**Listed records**.
_____

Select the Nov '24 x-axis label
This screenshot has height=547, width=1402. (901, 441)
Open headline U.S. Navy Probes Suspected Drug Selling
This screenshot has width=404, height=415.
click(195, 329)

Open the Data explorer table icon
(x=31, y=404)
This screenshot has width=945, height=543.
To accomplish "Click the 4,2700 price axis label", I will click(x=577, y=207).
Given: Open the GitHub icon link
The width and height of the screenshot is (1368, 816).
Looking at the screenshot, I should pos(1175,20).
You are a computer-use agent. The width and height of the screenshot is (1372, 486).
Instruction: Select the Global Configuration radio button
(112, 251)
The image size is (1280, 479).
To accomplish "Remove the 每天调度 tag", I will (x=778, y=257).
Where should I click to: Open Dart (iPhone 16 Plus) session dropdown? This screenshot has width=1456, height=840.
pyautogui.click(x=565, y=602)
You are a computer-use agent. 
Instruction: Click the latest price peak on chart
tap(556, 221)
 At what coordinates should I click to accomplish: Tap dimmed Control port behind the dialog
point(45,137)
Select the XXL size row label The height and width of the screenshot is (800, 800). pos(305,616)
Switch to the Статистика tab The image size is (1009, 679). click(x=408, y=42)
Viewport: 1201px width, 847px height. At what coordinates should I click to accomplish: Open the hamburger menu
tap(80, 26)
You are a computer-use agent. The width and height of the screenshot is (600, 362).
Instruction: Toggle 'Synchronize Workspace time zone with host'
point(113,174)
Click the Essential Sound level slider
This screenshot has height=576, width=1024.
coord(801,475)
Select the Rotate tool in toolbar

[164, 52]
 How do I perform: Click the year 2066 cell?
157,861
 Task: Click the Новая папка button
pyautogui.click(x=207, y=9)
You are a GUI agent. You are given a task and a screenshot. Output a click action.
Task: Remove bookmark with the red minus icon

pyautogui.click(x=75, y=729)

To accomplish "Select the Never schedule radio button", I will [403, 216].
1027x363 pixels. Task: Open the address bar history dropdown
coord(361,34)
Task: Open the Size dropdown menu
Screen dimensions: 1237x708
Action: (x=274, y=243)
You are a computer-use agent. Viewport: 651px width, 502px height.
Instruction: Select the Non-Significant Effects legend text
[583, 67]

_____

Extract every line of the records above, copying each one word for word and in its original order.

Select the Nov '24 x-axis label
This screenshot has height=547, width=1402. (901, 441)
Open headline U.S. Navy Probes Suspected Drug Selling
This screenshot has width=404, height=415.
click(195, 329)

Open the Data explorer table icon
(x=31, y=404)
This screenshot has width=945, height=543.
To accomplish "Click the 4,2700 price axis label", I will click(x=577, y=207).
Given: Open the GitHub icon link
The width and height of the screenshot is (1368, 816).
Looking at the screenshot, I should pos(1175,20).
You are a computer-use agent. The width and height of the screenshot is (1372, 486).
Instruction: Select the Global Configuration radio button
(112, 251)
The image size is (1280, 479).
To accomplish "Remove the 每天调度 tag", I will (x=778, y=257).
Where should I click to: Open Dart (iPhone 16 Plus) session dropdown? This screenshot has width=1456, height=840.
pyautogui.click(x=565, y=602)
You are a computer-use agent. 
Instruction: Click the latest price peak on chart
tap(556, 221)
 At what coordinates should I click to accomplish: Tap dimmed Control port behind the dialog
point(45,137)
Select the XXL size row label The height and width of the screenshot is (800, 800). pos(305,616)
Switch to the Статистика tab The image size is (1009, 679). click(x=408, y=42)
Viewport: 1201px width, 847px height. At what coordinates should I click to accomplish: Open the hamburger menu
tap(80, 26)
You are a computer-use agent. The width and height of the screenshot is (600, 362).
Instruction: Toggle 'Synchronize Workspace time zone with host'
point(113,174)
Click the Essential Sound level slider
This screenshot has height=576, width=1024.
coord(801,475)
Select the Rotate tool in toolbar

[164, 52]
 How do I perform: Click the year 2066 cell?
157,861
 Task: Click the Новая папка button
pyautogui.click(x=207, y=9)
You are a GUI agent. You are given a task and a screenshot. Output a click action.
Task: Remove bookmark with the red minus icon

pyautogui.click(x=75, y=729)

To accomplish "Select the Never schedule radio button", I will [403, 216].
1027x363 pixels. Task: Open the address bar history dropdown
coord(361,34)
Task: Open the Size dropdown menu
Screen dimensions: 1237x708
Action: (x=274, y=243)
You are a computer-use agent. Viewport: 651px width, 502px height.
Instruction: Select the Non-Significant Effects legend text
[583, 67]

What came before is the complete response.